Pokok-Pokok Aqidah Menurut Ahli Hadits
Abul Hasan Al-Asy’ari berkata:
هذه حكاية
جملة قول أصحاب الحديث وأهل السنة (أصول الاعتقاد عند أهل الحديث)
Ini adalah paparan ringkas tentang pandangan para Ahli
Hadits dan Ahli Sunnah (Pokok
aqidah Ahli Hadits).
* جملة ما عليه
أهل الحديث والسنة: الإقرار بالله وملائكته وكتبه ورسله
Secara garis besar, keyakinan yang dipegang oleh Ahli Hadits
dan As-Sunnah adalah: Mengakui (beriman kepada) Alloh, para Malaikat-Nya, Kitab-Kitab-Nya,
dan Rosul-Rosul-Nya.
Bahasa:
(جملة):
ringkasan atau kumpulan.
(الإقرار):
pengakuan dan pembenaran.
Penjelasan:
Mereka disebut Ahli Hadits karena mereka mengikuti kebenaran
berdasarkan dalil dari Al-Qur’an dan As-Sunnah. Mereka juga tekun menelusuri
hadits-hadits Rosululloh ﷺ untuk diamalkan dan didahulukan di atas
semua pendapat lain. Merekalah golongan yang selalu ditolong (ath-thoifah
al-manshuroh) dan kelompok yang selamat (al-firqoh an-najiyah), yang
teguh di atas ajaran Rosululloh ﷺ dan para Shohabatnya.
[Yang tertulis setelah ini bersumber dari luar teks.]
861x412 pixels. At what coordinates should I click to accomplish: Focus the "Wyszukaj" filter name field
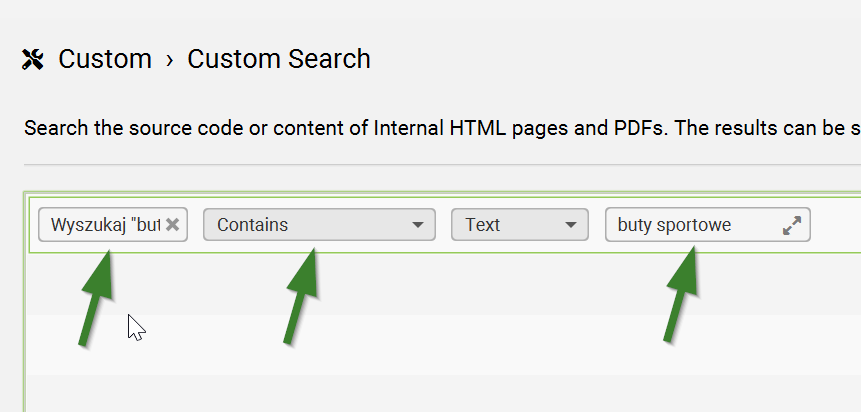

Bagaimana tidak,
sementara mereka mendekatkan diri kepada Alloh Ta’ala dengan mengikuti Sunnah
Rosululloh ﷺ dan mencari jejak-jejak ajarannya.
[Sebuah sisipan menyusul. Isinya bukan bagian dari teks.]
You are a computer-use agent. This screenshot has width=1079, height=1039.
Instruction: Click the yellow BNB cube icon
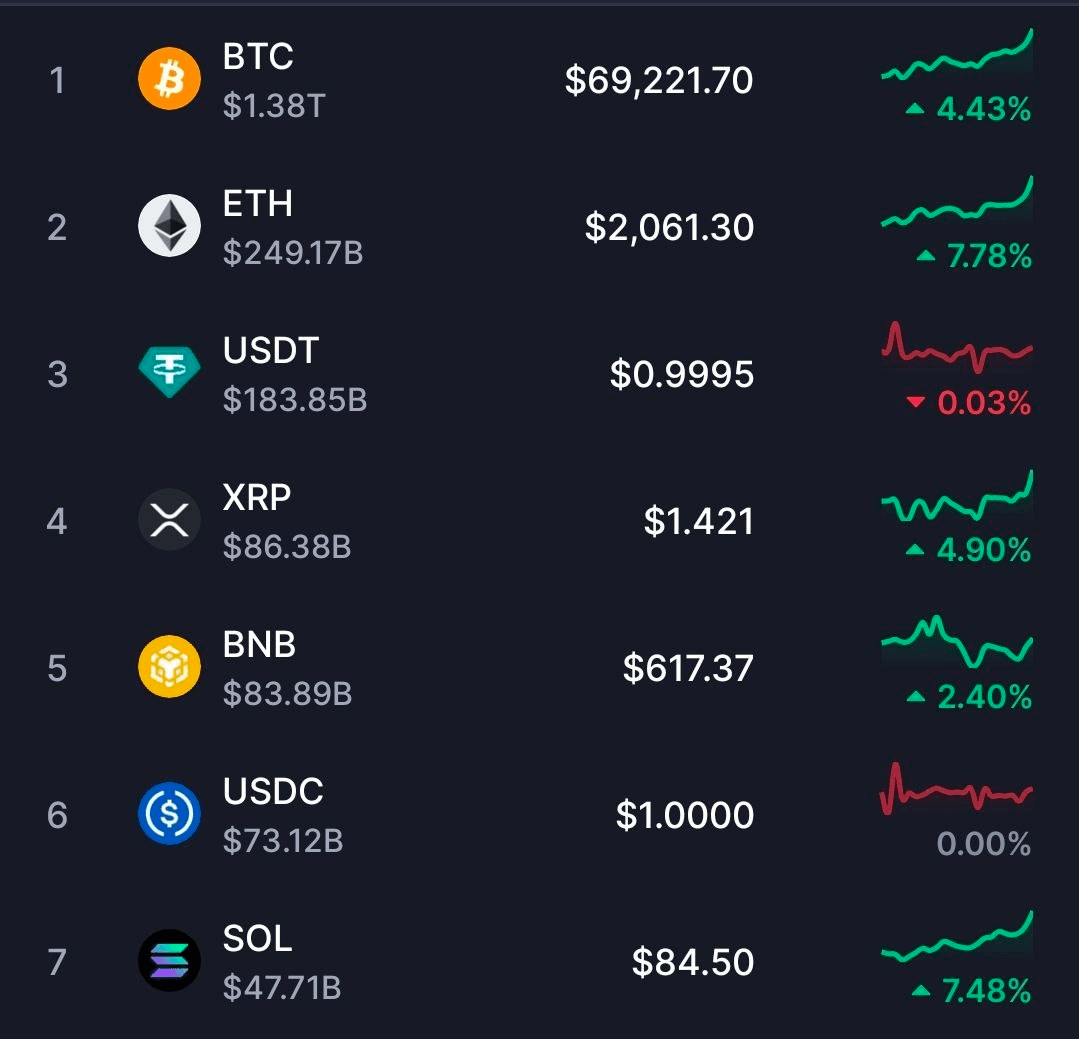pos(168,665)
‘Ali bin Al-Madini, dalam menafsirkan hadits Rosululloh ﷺ:
«لا تزال طائفة
من أمتي ظاهرين على الحق ولا يضرهم من خالفهم»
“Akan senantiasa ada sekelompok dari umatku yang tegak di atas
kebenaran, dan tidak akan membahayakan mereka orang yang menyelisihi mereka,”
berkata:
هم أهل الحديث
والذين يتعاهدون مذاهب الرسول ويذُبُّون عن العلم
“Mereka adalah Ahli Hadits dan orang-orang yang menjaga madz-hab-madz-hab
Rosul serta membela ilmu (agama).” (Syarof Ashabil Hadits hlm. 10)
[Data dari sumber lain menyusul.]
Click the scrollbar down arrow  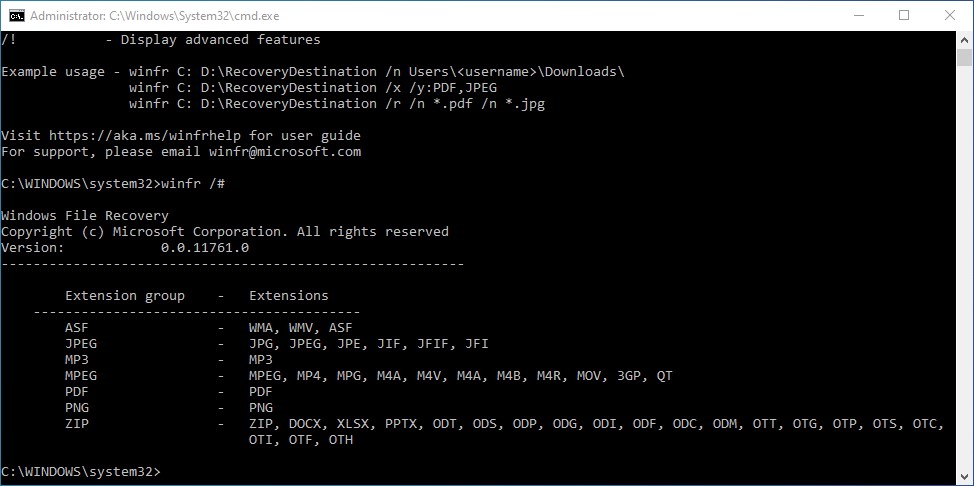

Imam Ahmad ditanya mengenai makna hadits ini, lalu beliau
menjawab:
إن لم تكن
هذه الطائفة المنصورة أصحاب الحديث فلا أدري من هم
“Jika golongan yang ditolong ini bukanlah para Ahli Hadits, maka
aku tidak tahu lagi siapa mereka.” (Ma’rifah ‘Ulumil Hadits hlm. 2)
Al-Hakim berkata: “Sungguh tepat jawaban Ahmad bin Hanbal
dalam menafsirkan kabar ini, bahwa golongan yang ditolong, yang dijauhkan dari
kehinaan hingga hari Kiamat, adalah para Ahli Hadits. Siapakah yang lebih
berhak dengan penafsiran ini selain kaum yang menapaki jalan orang-orang
sholih, mengikuti jejak para Salaf terdahulu, dan membentengi (umat) dari ahli
bid’ah dan para penentang (kebenaran) dengan Sunnah-Sunnah Rosululloh ﷺ dan seluruh keluarganya.” (Ma’rifah ‘Ulumil Hadits hlm. 2)
Ibnu Hibban, mengomentari sabda Nabi ﷺ:
“...maka hendaklah kalian berpegang pada Sunnahku,” berkata: “Sungguh orang
yang tekun menjalankan Sunnah-Sunnah, berpegang padanya, dan tidak berpaling
kepada pendapat-pendapat lain, maka ia termasuk golongan yang selamat.” (Al-Ihsan,
1/105)
Ini merupakan bantahan telak bagi siapa saja yang mengklaim
bahwa Ahli Hadits bukanlah sebuah golongan khusus. Anggapan keliru ini muncul
karena istilah Ahli Hadits memiliki dua makna:
Pertama: Setiap orang yang menyibukkan diri dengan
ilmu Hadits. Dalam pengertian ini, baik Ahli Sunnah wal Jama’ah maupun ahli
bid’ah bisa termasuk di dalamnya. Berdasarkan istilah ini, Ahli Hadits bukanlah
golongan khusus.
Kedua: Orang yang meyakini aqidah para imam Hadits
dan Sunnah. Berdasarkan pengertian ini, ahli bid’ah tidak termasuk di dalamnya.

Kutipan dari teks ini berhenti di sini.